Geoffrey Moore has written extensively about innovation and what it takes to make the leap from workflows cobbled together by visionary early adopters to something simple, automated, and usable enough that an early majority will see it as worthwhile. We are at the edge of what Moore refers to as the chasm with respect to patient portals. The next phase of innovation - healthcare interoperability so that all of your information can be automatically available and manageable in a single place - is going to be essential to widespread patient portal adoption. Until that happens, for complex patients, portals are a pain; when it happens, the value will emerge.

Most people think of healthcare innovation as a new drug, or a new surgical procedure. You seem to be categorizing information access as a form of innovation.

That’s correct. In a sense it is like a drug, as the OpenNotes team has said – it has benefits, indications, side effects and contraindications. But Ultimately, healthcare is a complex systems environment in which opening access to new information represents tremendous innovation. Interoperability – enabling information to flow freely, and to use a common vocabulary – is essential to opening that access because it lets you assemble enough data to support a thriving ecosystem of new uses and new users.

In your new article in the BMJ, you wrote: “something has changed in the [healthcare] environment—the flow of knowledge—and it is altering what’s possible.” You were speaking specifically about creating a science of patient engagement, but you also envision widespread change in the entire care ecosystem. How can we help make that happen?

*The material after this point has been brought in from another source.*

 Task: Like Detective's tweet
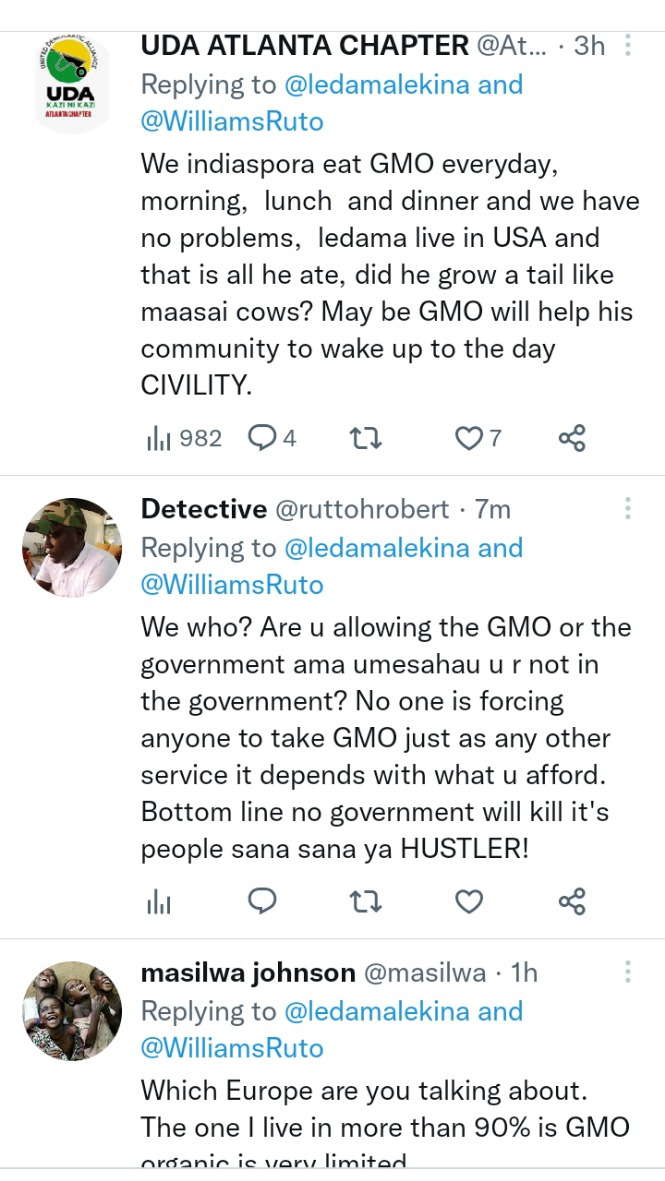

You are in the business of supporting the flow of knowledge in an industry that’s enormous beyond comprehension – 1/40th of the world’s GDP, according to Wikipedia. Massive systems resist change. If you want to change what is possible, you have to look for small-scale but transformational structural changes. In the case of health information technology, when interoperable data becomes accessible to the ultimate stakeholder, that is, the patient, it has the potential to seed new forms of growth oriented around value as defined by the ultimate stakeholder, the one for whom we do healthcare – patients and their families.